Your task. The entries are to be returned exactly as written.

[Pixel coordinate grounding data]
━━━━━━━━━━━━━━━━━━━━
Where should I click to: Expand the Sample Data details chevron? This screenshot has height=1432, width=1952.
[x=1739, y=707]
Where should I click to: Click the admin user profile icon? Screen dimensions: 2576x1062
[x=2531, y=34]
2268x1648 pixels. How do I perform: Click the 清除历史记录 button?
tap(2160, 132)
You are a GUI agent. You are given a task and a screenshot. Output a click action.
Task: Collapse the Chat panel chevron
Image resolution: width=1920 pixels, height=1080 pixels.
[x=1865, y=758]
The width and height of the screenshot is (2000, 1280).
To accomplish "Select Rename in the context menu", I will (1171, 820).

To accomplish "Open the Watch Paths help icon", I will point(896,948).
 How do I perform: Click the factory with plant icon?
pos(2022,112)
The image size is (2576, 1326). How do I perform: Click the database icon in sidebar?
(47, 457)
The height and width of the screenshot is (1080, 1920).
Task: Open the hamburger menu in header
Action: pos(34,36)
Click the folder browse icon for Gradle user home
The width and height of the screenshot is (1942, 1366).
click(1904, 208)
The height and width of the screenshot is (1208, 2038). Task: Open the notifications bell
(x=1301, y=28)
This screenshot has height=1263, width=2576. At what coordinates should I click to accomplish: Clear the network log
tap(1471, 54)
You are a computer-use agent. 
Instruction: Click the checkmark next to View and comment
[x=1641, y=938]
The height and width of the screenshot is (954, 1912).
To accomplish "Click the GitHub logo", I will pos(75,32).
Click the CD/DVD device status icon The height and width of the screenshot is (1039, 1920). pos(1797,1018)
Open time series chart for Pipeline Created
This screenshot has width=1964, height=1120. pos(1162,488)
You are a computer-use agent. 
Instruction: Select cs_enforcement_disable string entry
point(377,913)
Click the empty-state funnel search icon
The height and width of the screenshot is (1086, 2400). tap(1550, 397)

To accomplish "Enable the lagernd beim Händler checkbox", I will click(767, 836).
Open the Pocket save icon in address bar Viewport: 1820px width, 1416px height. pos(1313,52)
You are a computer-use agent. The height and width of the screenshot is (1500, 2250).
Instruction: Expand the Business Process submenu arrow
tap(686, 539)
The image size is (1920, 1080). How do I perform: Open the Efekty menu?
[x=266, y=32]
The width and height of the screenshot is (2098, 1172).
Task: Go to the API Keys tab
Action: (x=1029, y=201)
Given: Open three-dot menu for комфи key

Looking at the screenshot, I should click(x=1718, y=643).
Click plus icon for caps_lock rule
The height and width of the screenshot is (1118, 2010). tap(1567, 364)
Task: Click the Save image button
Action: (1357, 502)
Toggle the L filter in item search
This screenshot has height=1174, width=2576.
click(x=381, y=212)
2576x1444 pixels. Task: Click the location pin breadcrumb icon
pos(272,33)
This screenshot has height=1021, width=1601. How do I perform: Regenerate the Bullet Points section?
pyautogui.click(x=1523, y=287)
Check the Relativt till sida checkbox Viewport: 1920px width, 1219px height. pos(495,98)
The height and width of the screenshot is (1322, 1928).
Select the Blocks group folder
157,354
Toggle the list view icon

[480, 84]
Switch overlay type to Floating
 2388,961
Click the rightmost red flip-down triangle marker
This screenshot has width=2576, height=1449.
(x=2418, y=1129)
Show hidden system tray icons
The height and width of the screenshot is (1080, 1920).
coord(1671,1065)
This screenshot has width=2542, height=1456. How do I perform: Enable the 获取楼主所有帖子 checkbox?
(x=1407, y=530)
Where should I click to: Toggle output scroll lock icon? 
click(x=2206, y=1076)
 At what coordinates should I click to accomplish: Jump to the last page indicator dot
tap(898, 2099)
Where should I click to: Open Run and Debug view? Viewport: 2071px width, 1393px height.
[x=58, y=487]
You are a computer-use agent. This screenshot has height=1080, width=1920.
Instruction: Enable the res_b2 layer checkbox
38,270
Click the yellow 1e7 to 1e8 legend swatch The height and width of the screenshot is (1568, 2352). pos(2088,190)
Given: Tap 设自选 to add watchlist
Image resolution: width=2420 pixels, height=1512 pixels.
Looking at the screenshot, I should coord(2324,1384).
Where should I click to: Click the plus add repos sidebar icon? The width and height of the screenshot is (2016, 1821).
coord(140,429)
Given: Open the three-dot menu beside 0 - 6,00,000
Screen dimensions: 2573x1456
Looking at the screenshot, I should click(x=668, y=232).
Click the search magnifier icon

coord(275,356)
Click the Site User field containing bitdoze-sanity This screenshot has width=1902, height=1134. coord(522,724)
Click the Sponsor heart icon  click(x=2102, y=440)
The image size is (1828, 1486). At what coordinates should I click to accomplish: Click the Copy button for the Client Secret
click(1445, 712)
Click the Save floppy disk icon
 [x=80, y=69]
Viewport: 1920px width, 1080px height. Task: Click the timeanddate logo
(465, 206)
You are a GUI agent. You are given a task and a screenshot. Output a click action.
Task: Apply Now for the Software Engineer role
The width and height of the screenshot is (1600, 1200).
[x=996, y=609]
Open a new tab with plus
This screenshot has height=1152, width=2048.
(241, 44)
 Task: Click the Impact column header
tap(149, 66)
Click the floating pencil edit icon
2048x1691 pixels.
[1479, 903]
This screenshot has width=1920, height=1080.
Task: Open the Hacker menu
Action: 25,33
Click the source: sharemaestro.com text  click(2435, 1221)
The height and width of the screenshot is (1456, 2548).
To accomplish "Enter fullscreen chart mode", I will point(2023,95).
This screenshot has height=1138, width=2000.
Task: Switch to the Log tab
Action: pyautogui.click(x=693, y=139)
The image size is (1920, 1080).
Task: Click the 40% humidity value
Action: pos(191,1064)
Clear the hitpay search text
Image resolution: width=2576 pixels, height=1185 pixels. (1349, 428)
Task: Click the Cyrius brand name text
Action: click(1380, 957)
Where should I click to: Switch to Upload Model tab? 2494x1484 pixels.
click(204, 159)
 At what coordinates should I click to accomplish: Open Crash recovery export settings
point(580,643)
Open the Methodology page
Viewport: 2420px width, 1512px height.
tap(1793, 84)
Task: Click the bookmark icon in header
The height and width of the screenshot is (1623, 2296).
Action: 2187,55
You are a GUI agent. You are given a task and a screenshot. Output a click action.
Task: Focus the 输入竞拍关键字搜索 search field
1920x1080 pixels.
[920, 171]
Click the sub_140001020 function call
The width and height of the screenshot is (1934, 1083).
━━━━━━━━━━━━━━━━━━━━
Worked solution.
Where should I click to: Expand the Sample Data details chevron? This screenshot has height=1432, width=1952.
[x=1739, y=707]
Where should I click to: Click the admin user profile icon? Screen dimensions: 2576x1062
[x=2531, y=34]
2268x1648 pixels. How do I perform: Click the 清除历史记录 button?
tap(2160, 132)
You are a GUI agent. You are given a task and a screenshot. Output a click action.
Task: Collapse the Chat panel chevron
Image resolution: width=1920 pixels, height=1080 pixels.
[x=1865, y=758]
The width and height of the screenshot is (2000, 1280).
To accomplish "Select Rename in the context menu", I will (1171, 820).

To accomplish "Open the Watch Paths help icon", I will point(896,948).
 How do I perform: Click the factory with plant icon?
pos(2022,112)
The image size is (2576, 1326). How do I perform: Click the database icon in sidebar?
(47, 457)
The height and width of the screenshot is (1080, 1920).
Task: Open the hamburger menu in header
Action: pos(34,36)
Click the folder browse icon for Gradle user home
The width and height of the screenshot is (1942, 1366).
click(1904, 208)
The height and width of the screenshot is (1208, 2038). Task: Open the notifications bell
(x=1301, y=28)
This screenshot has height=1263, width=2576. At what coordinates should I click to accomplish: Clear the network log
tap(1471, 54)
You are a computer-use agent. 
Instruction: Click the checkmark next to View and comment
[x=1641, y=938]
The height and width of the screenshot is (954, 1912).
To accomplish "Click the GitHub logo", I will pos(75,32).
Click the CD/DVD device status icon The height and width of the screenshot is (1039, 1920). pos(1797,1018)
Open time series chart for Pipeline Created
This screenshot has width=1964, height=1120. pos(1162,488)
You are a computer-use agent. 
Instruction: Select cs_enforcement_disable string entry
point(377,913)
Click the empty-state funnel search icon
The height and width of the screenshot is (1086, 2400). tap(1550, 397)

To accomplish "Enable the lagernd beim Händler checkbox", I will click(767, 836).
Open the Pocket save icon in address bar Viewport: 1820px width, 1416px height. pos(1313,52)
You are a computer-use agent. The height and width of the screenshot is (1500, 2250).
Instruction: Expand the Business Process submenu arrow
tap(686, 539)
The image size is (1920, 1080). How do I perform: Open the Efekty menu?
[x=266, y=32]
The width and height of the screenshot is (2098, 1172).
Task: Go to the API Keys tab
Action: (x=1029, y=201)
Given: Open three-dot menu for комфи key

Looking at the screenshot, I should click(x=1718, y=643).
Click plus icon for caps_lock rule
The height and width of the screenshot is (1118, 2010). tap(1567, 364)
Task: Click the Save image button
Action: (1357, 502)
Toggle the L filter in item search
This screenshot has height=1174, width=2576.
click(x=381, y=212)
2576x1444 pixels. Task: Click the location pin breadcrumb icon
pos(272,33)
This screenshot has height=1021, width=1601. How do I perform: Regenerate the Bullet Points section?
pyautogui.click(x=1523, y=287)
Check the Relativt till sida checkbox Viewport: 1920px width, 1219px height. pos(495,98)
The height and width of the screenshot is (1322, 1928).
Select the Blocks group folder
157,354
Toggle the list view icon

[480, 84]
Switch overlay type to Floating
 2388,961
Click the rightmost red flip-down triangle marker
This screenshot has width=2576, height=1449.
(x=2418, y=1129)
Show hidden system tray icons
The height and width of the screenshot is (1080, 1920).
coord(1671,1065)
This screenshot has width=2542, height=1456. How do I perform: Enable the 获取楼主所有帖子 checkbox?
(x=1407, y=530)
Where should I click to: Toggle output scroll lock icon? 
click(x=2206, y=1076)
 At what coordinates should I click to accomplish: Jump to the last page indicator dot
tap(898, 2099)
Where should I click to: Open Run and Debug view? Viewport: 2071px width, 1393px height.
[x=58, y=487]
You are a computer-use agent. This screenshot has height=1080, width=1920.
Instruction: Enable the res_b2 layer checkbox
38,270
Click the yellow 1e7 to 1e8 legend swatch The height and width of the screenshot is (1568, 2352). pos(2088,190)
Given: Tap 设自选 to add watchlist
Image resolution: width=2420 pixels, height=1512 pixels.
Looking at the screenshot, I should coord(2324,1384).
Where should I click to: Click the plus add repos sidebar icon? The width and height of the screenshot is (2016, 1821).
coord(140,429)
Given: Open the three-dot menu beside 0 - 6,00,000
Screen dimensions: 2573x1456
Looking at the screenshot, I should click(x=668, y=232).
Click the search magnifier icon

coord(275,356)
Click the Site User field containing bitdoze-sanity This screenshot has width=1902, height=1134. coord(522,724)
Click the Sponsor heart icon  click(x=2102, y=440)
The image size is (1828, 1486). At what coordinates should I click to accomplish: Click the Copy button for the Client Secret
click(1445, 712)
Click the Save floppy disk icon
 [x=80, y=69]
Viewport: 1920px width, 1080px height. Task: Click the timeanddate logo
(465, 206)
You are a GUI agent. You are given a task and a screenshot. Output a click action.
Task: Apply Now for the Software Engineer role
The width and height of the screenshot is (1600, 1200).
[x=996, y=609]
Open a new tab with plus
This screenshot has height=1152, width=2048.
(241, 44)
 Task: Click the Impact column header
tap(149, 66)
Click the floating pencil edit icon
2048x1691 pixels.
[1479, 903]
This screenshot has width=1920, height=1080.
Task: Open the Hacker menu
Action: 25,33
Click the source: sharemaestro.com text  click(2435, 1221)
The height and width of the screenshot is (1456, 2548).
To accomplish "Enter fullscreen chart mode", I will point(2023,95).
This screenshot has height=1138, width=2000.
Task: Switch to the Log tab
Action: pyautogui.click(x=693, y=139)
The image size is (1920, 1080).
Task: Click the 40% humidity value
Action: pos(191,1064)
Clear the hitpay search text
Image resolution: width=2576 pixels, height=1185 pixels. (1349, 428)
Task: Click the Cyrius brand name text
Action: click(1380, 957)
Where should I click to: Switch to Upload Model tab? 2494x1484 pixels.
click(204, 159)
 At what coordinates should I click to accomplish: Open Crash recovery export settings
point(580,643)
Open the Methodology page
Viewport: 2420px width, 1512px height.
tap(1793, 84)
Task: Click the bookmark icon in header
The height and width of the screenshot is (1623, 2296).
Action: 2187,55
You are a GUI agent. You are given a task and a screenshot. Output a click action.
Task: Focus the 输入竞拍关键字搜索 search field
1920x1080 pixels.
[920, 171]
Click the sub_140001020 function call
The width and height of the screenshot is (1934, 1083).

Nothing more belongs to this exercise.